SUPPLIED TEXT:

--

Council approved a two per cent inflationary increase in 2023 and a three per cent increase in both 2024 and 2025.
“The proposed fee increase ensures cost recovery levels will remain relatively stable, customer impact will be minimized, and consistency with other providers and municipalities will be maintained,” the report stated.
For example, a one-month family leisure pass will cost $107.68 as of January 2023. The price will rise to $110.92 in January 2024 and $114.25 in January 2025. Those prices do not include taxes.
The city will continue to offer an affordable access program for residents who experience financial barriers to accessing recreational services.
According to administration, the fee increases will bring in approximately $675,000 in new revenue over three years.
MINIMUM PARKING REQUIREMENTS STAY STATUS QUO FOR NOW
Parking continues to be a controversial topic in the city with lengthy council discussions about apartment parking lots proving to be no different.
After several reports, along with requests for more data, city council is no further ahead in its decisions around minimum parking stall requirements.
Regina’s current bylaw requires one parking stall per unit in multi-unit, apartment style buildings in suburban areas.

--

RAW DATA:

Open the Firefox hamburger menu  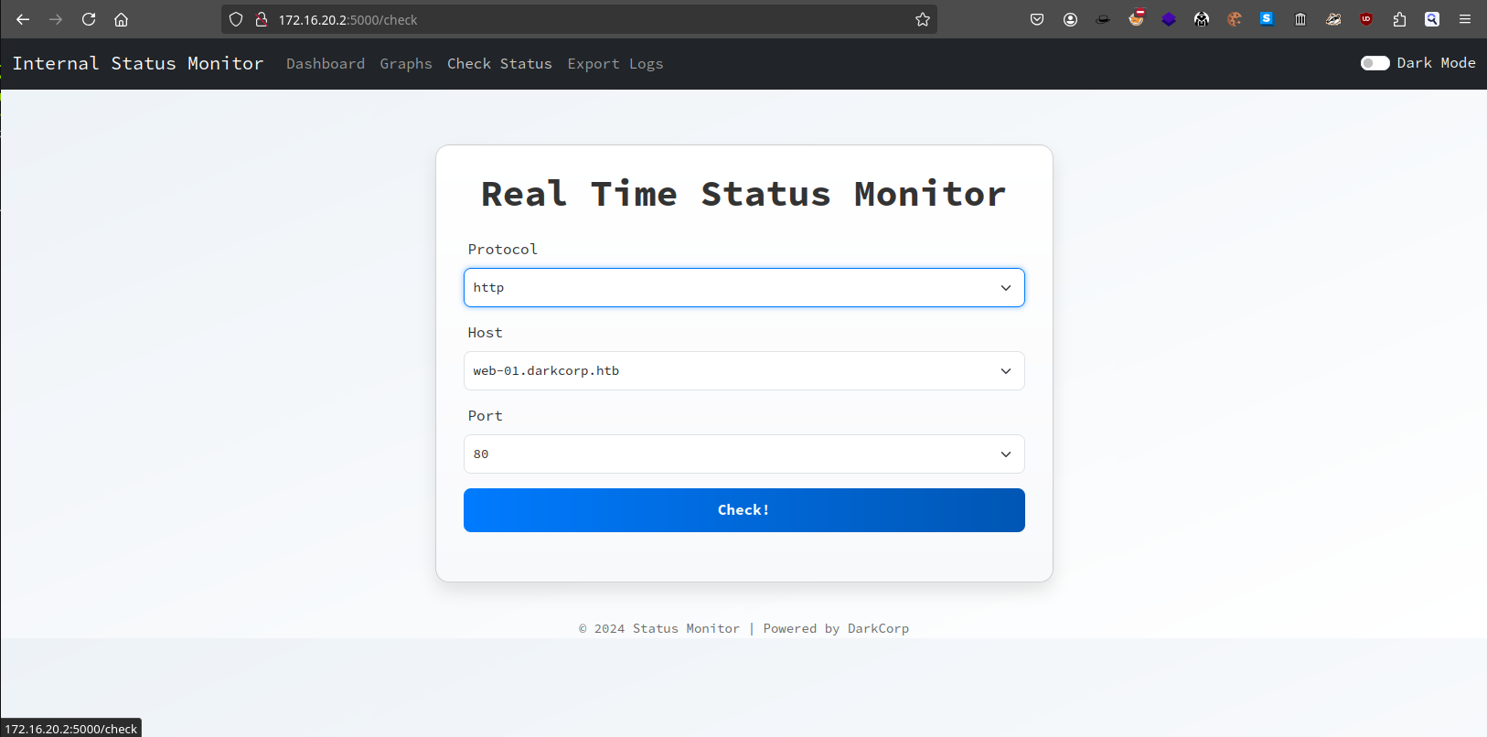[x=1465, y=19]
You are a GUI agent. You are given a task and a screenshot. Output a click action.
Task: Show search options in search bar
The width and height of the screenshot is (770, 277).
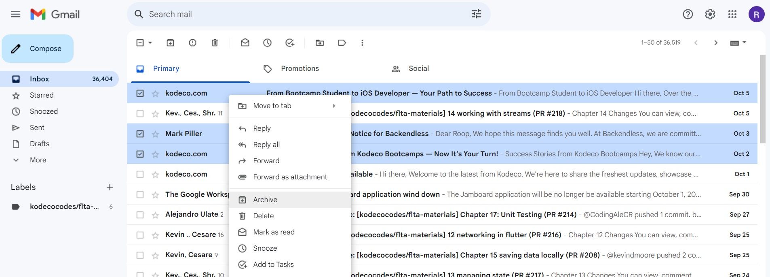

--

SET OF TASKS:
**A.** Answer from the article on Regina council decisions:
(i) What increase did council approve for 2024?
(ii) What will a one-month family leisure pass cost as of January 2025, before taxes?
(iii) How many parking stalls per unit does Regina's current bylaw require in multi-unit, apartment style buildings in suburban areas?
**B.** Print the stretch of the article on Regina council decisions from "The city will" through "in suburban areas.", word for word.

SOLUTIONS IN ORDER:
**A.**
(i) A three percent increase.
(ii) $114.25.
(iii) One.

**B.**
The city will continue to offer an affordable access program for residents who experience financial barriers to accessing recreational services.
According to administration, the fee increases will bring in approximately $675,000 in new revenue over three years.
MINIMUM PARKING REQUIREMENTS STAY STATUS QUO FOR NOW
Parking continues to be a controversial topic in the city with lengthy council discussions about apartment parking lots proving to be no different.
After several reports, along with requests for more data, city council is no further ahead in its decisions around minimum parking stall requirements.
Regina’s current bylaw requires one parking stall per unit in multi-unit, apartment style buildings in suburban areas.